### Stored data
========

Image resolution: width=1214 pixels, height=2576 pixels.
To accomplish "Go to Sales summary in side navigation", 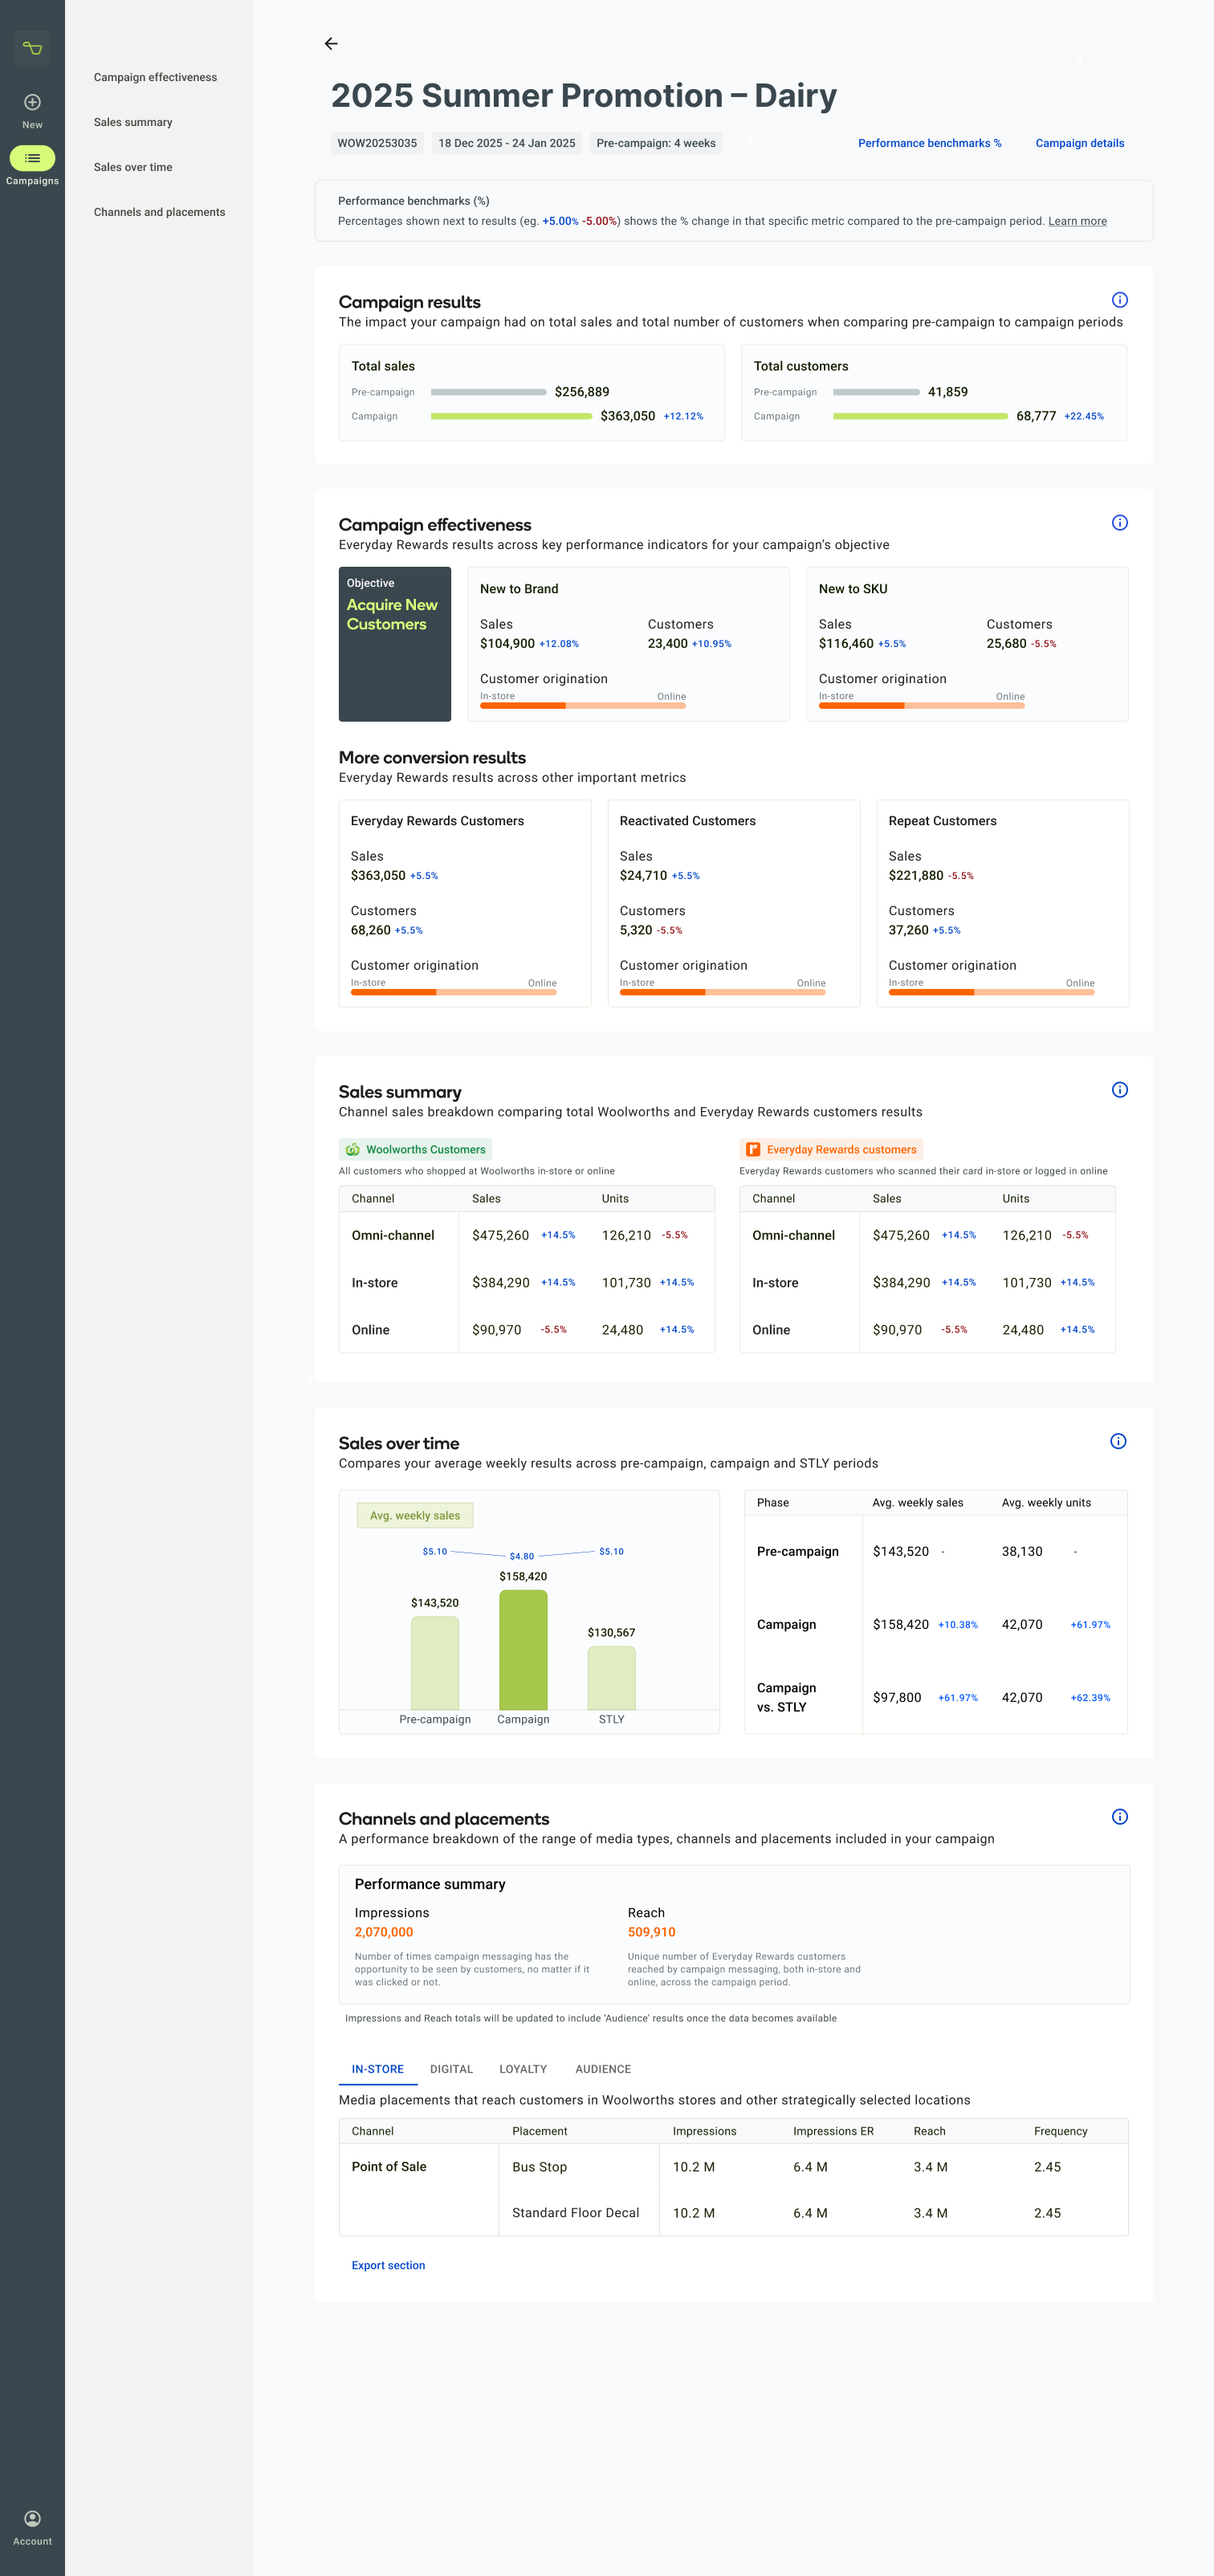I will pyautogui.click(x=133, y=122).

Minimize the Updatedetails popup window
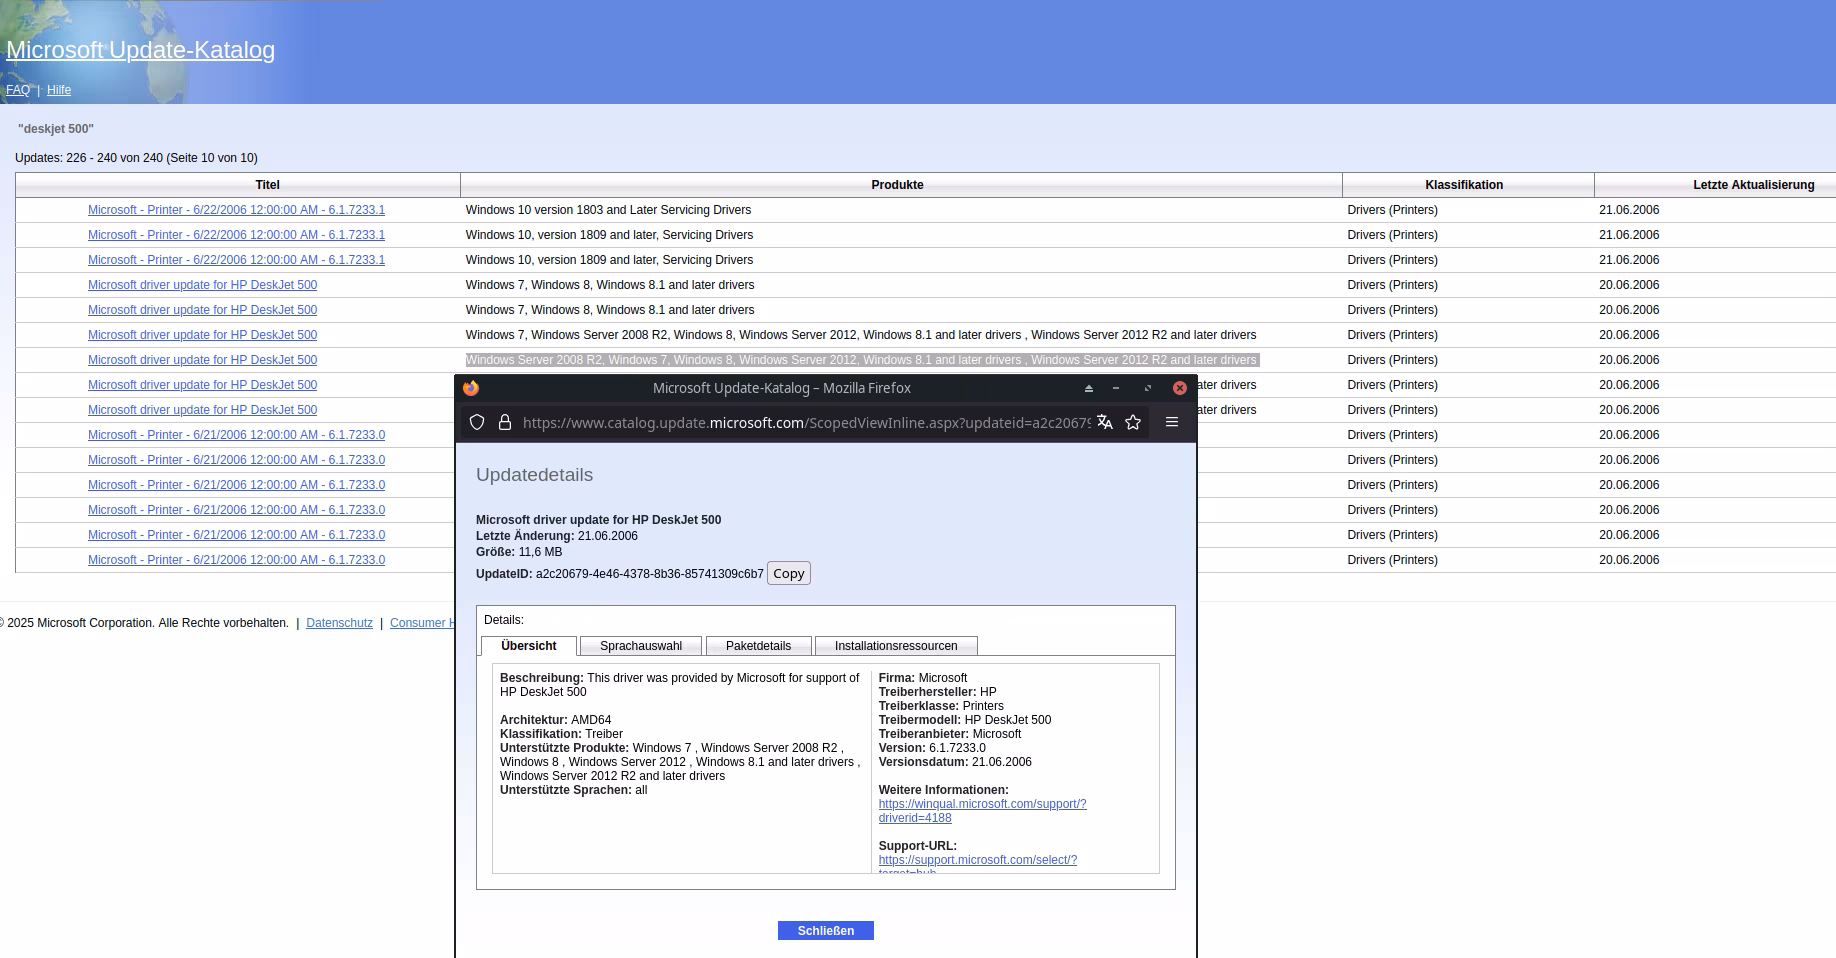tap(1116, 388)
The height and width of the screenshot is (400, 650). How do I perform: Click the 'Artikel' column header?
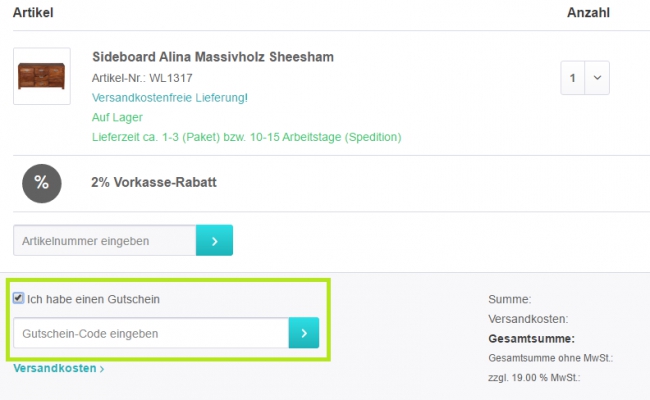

========

From the line holding "Minimize the Updatedetails popup window" down to the final line of the entries above, print every line exactly. Pictures do not go in.

Minimize the Updatedetails popup window
tap(1116, 388)
The height and width of the screenshot is (400, 650). How do I perform: Click the 'Artikel' column header?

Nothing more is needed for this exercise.